In 2018, among our most-read blog posts were tributes to the Council’s beloved Pat Tobin and Brian Skinner, who passed on from this world, and to former NYSDEC Urban Forestry Program Coordinator Mary Kramarchyk, who left for a new career opportunity. Excluding those special tributes, the following were the most-read blog posts in 2018.
Encore! Originally published on the blog in 2015, this post continues to be highly relevant to our blog readers. It was the most-read blog post in 2018 (more than 1600 views) AND in 2017 (more than 1400 views). Former NYC Director of Street Tree Planting Matt Stephens and NYSUFC Editor Michelle Sutton coauthored this story questioning commonly held beliefs about “fall hazards,” mostly as it applies to B&B trees, but they also discuss the interaction of the fall season with other production methods, like bare root. Nina Bassuk helped craft the section called “The Five Branches of Transplanting Success,” which will be of interest to anyone planting trees.

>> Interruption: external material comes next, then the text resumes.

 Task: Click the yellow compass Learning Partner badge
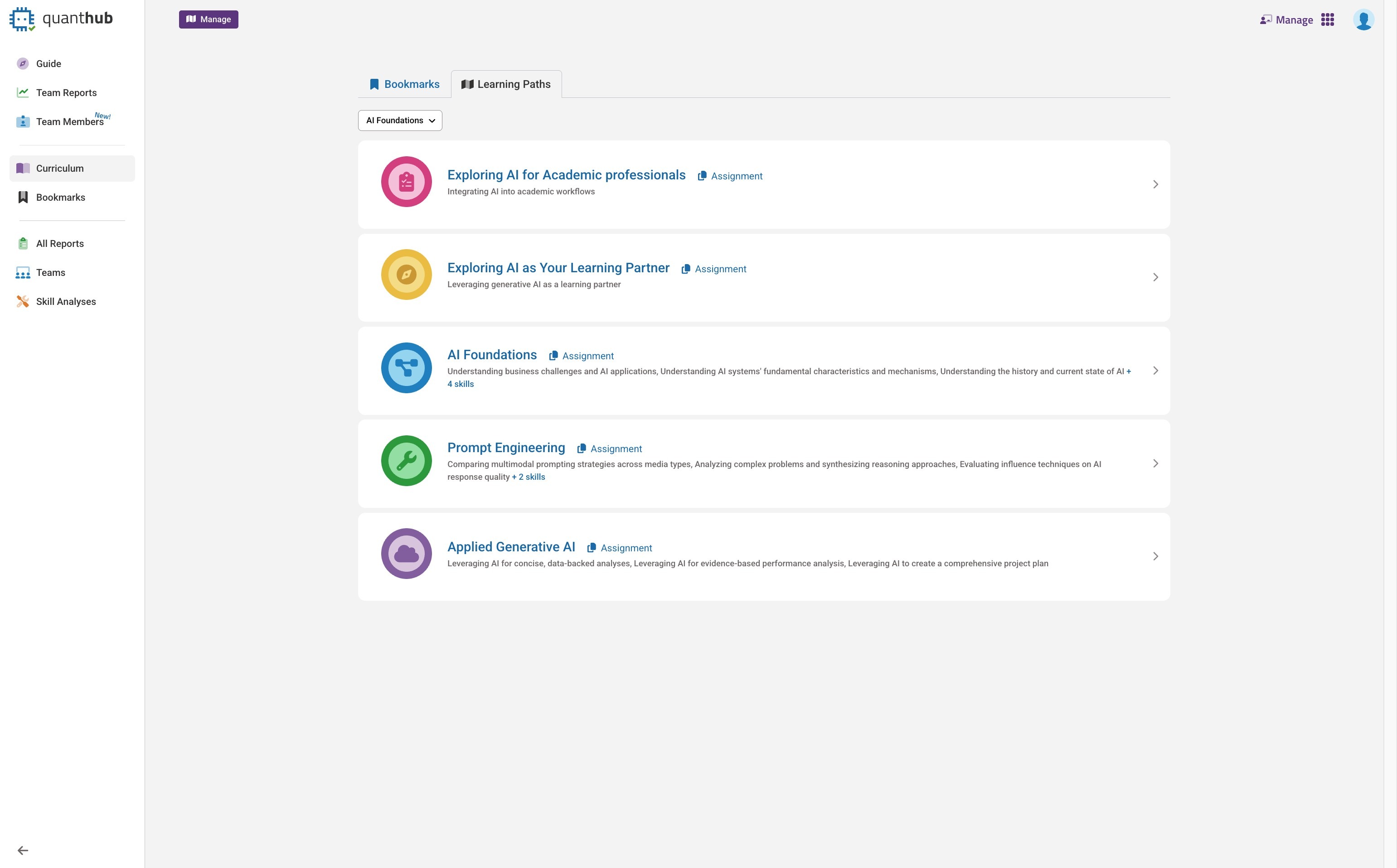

Callery pear (Pyrus calleryana and its cultivars) is now a problem in parts of the country where we thought ourselves immune. Why are self-sterile cultivars of Callery pear producing fruit? One way it happens is when fertile pear understock sprouts, flowers, and produces viable pollen. Another: by the late 1990s, the introduction of new Callery pear cultivars beyond ‘Bradford’, cultivars like ‘Aristocrat’ and ‘Chanticleer’, led to an unexpected dilemma: in areas where large numbers of Callery pears were planted, the self-sterile cultivars starting pollinating one another. Then came the fruit, then came bird dispersion of the fruit … and “Pyrus, We Have a Problem.”